The forward model of SLIM is illustrated in Fig. 1b. Similar to Fourier LFM (FLFM)15,36–38, SLIM can be conceptualized as a tomographic system, where each subaperture image is essentially a parallel projection of a 3D volume along a line of sight at the subaperture’s view angle39,40. However, unlike FLFM, where these subaperture images are directly captured by a 2D camera, SLIM applies in-plane rotation and vertical scaling operations to these images before recording.
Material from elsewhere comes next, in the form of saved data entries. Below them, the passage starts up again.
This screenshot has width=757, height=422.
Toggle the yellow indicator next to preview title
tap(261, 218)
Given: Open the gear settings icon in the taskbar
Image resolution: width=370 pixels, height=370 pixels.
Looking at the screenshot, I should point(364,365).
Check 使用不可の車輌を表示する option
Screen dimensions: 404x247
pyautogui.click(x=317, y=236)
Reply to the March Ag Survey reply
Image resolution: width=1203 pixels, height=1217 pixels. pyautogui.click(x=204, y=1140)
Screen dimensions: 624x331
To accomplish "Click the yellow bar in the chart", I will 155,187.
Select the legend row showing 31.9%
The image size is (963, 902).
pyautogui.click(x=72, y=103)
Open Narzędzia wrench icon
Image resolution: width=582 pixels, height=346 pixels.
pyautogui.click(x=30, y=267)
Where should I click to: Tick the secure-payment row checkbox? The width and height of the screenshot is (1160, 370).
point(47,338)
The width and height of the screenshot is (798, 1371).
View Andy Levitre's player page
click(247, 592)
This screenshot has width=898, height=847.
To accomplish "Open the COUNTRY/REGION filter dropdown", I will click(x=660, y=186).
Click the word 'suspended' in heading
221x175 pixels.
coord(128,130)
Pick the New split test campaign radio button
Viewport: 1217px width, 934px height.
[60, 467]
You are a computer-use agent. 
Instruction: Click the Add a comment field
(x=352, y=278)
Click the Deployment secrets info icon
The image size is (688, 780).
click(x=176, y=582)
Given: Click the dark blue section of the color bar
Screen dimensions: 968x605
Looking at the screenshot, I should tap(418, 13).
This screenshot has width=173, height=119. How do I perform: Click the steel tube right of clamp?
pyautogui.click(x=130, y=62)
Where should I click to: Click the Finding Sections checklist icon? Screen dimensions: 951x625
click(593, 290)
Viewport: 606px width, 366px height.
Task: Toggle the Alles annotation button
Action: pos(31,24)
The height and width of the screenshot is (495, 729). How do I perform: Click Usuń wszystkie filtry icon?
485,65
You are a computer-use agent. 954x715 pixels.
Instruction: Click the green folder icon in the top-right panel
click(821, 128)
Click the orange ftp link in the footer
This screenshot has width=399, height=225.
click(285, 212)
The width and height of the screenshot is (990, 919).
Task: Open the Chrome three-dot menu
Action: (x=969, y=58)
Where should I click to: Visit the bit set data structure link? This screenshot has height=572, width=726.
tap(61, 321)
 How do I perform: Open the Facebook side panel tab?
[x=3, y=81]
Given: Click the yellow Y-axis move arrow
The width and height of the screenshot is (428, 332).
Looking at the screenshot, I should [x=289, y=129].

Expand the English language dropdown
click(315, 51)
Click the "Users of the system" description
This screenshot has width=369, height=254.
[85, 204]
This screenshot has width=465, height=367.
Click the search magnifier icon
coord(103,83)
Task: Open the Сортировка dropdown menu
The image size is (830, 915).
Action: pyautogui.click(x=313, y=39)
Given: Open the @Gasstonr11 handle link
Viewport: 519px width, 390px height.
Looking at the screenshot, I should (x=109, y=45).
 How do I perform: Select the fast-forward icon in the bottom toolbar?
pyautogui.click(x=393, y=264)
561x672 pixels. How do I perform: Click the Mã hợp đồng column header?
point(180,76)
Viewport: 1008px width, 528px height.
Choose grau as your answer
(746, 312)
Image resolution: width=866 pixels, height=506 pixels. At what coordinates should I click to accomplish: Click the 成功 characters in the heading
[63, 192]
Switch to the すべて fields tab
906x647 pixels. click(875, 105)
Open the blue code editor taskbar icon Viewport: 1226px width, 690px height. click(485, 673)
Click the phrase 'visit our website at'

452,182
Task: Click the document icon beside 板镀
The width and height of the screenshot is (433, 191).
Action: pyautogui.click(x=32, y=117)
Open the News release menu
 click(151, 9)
In the 3D spatial frequency space, the Fourier spectrum of a SLIM subaperture image manifests as a 2D elliptical slice (Fourier slice theorem; Supplementary Note 1). The short axis of this ellipse corresponds to the low-resolution sampling along the squeezing direction. By using an array of subaperture images rotated at complementary angles, SLIM fills in the missing high-frequency information. This process results in a synthesized power spectrum with a bandwidth that approximates that of the original unsqueezed FLFM (Fig. 1c). In addition, the rotation angles of subaperture images are carefully crafted to maximize the horizontal projections of their 3D point spread functions (PSFs) (Supplementary Fig. 3). In other words, when imaging a 3D object, the subaperture images of SLIM exhibit lateral disparity shift due to their view angle difference. While the entire set of rotation angles are sampled uniformly from 0 to 180°, we optimize the angle assignment to each subaperture image to align its disparity shift with the unsqueezed spatial axis (that is, camera pixel row direction), thereby maximizing the samplings of disparity and consequently enhancing the axial resolution (Supplementary Note 1). Using this approach, some subapertures may not receive their optimal angles. We prioritized the subapertures in the outer region, as they display larger disparity shifts than inner ones and contribute more substantially to the axial resolution. This forward model can be further extended to wave optics by using a sum of 2D convolutions between the sample sliced at each depth and the corresponding subaperture PSF40. Through an iterative deconvolution algorithm, SLIM reconstructs the 3D fluorescence distribution by fusing all subaperture images.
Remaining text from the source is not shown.